Hubby came home and saw that she was watching baby and went off on me about how I was irresponsible, accidents happen quickly and she wouldn’t know what to do in a choking event.
She saw the validity of his argument, as incidents like choking can happen in the blink of an eye, and changed her behavior.
These are all reasonable fears so I made the neccisary changes to ensure I am there to watch him at all times.
At least, she did until a few days later, when he was supposed to have an eye on the kids but let their 8yo take the baby to her room.
Today (Sunday) I asked him to watch baby as I started baking a large order. I came in to the room and noticed he was alone watching Tv. I asked him where baby was and he replied that our daughter was watching him in her bedroom.
Her bedroom is on the opposite side of the house, and with the tv blaring you could definitely NOT hear what was going on in her room.
When OP confronted him he said this was different because their daughter wanted to watch him.
I pointed out to him how he yelled at me last week for the same thing and he replied “That was different”
When asked how, he replied “she wants to look after him, she came to ask me if she could”
OP doesn’t see why that should matter, but her husband is doubling down.
I was so mad. I didn’t leave them alone for prolonged periods of time, I was litterally in and out of the room during all of that time as I was cleaning up, but that was neglectful and dangerous because I asked her to watch baby.
While at the same time it is perfectly ok for her to be left, completely alone, rooms away, with the tv on, because she asked to watch him so somehow that would mean that she pays closer attention to him?

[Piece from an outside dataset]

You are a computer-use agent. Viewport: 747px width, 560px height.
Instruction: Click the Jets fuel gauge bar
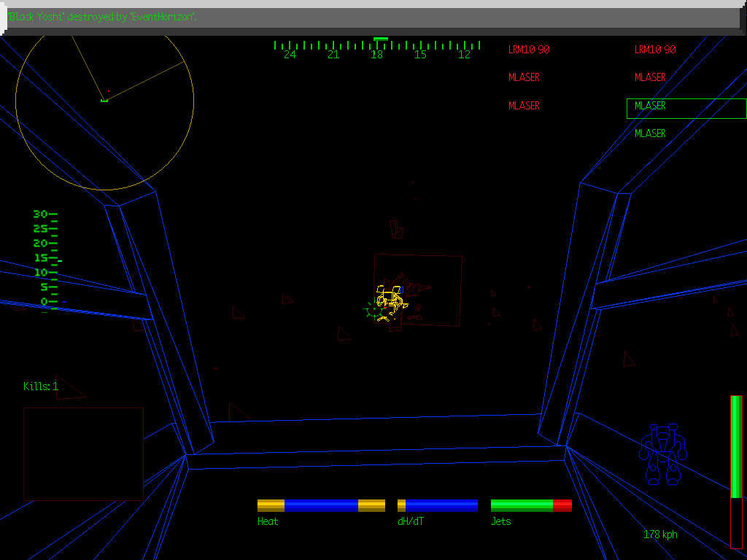coord(531,505)
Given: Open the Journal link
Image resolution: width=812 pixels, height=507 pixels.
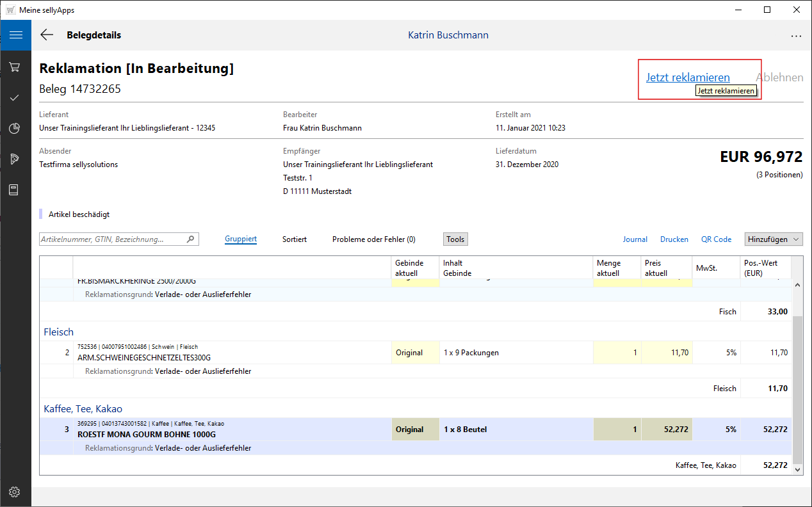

Like accidents don’t happen when you choose to look after a baby?
That makes her wonder whether or not she’s crazy.
He is now mad at me, saying I am overreacting and that I am still in the wrong while he is not.
I accept that I was wrong in asking her to watch him, but am I wrong for being mad about the double standards???
Reddit’s here to dispel that notion, I assume.
The top comment says OP knew exactly what she heard, and it’s not ok.
Not only that, but they don’t think OP was out of line asking the 8yo to watch the baby while she picked up, either.
This person agrees that 8 is old enough for a short-term assignment.
They say her husband is definitely TA.
And this commenter says it’s not just a double standard but blatant misogyny.
I hate reading posts like this.
I hope she took all of the Reddit support to heart.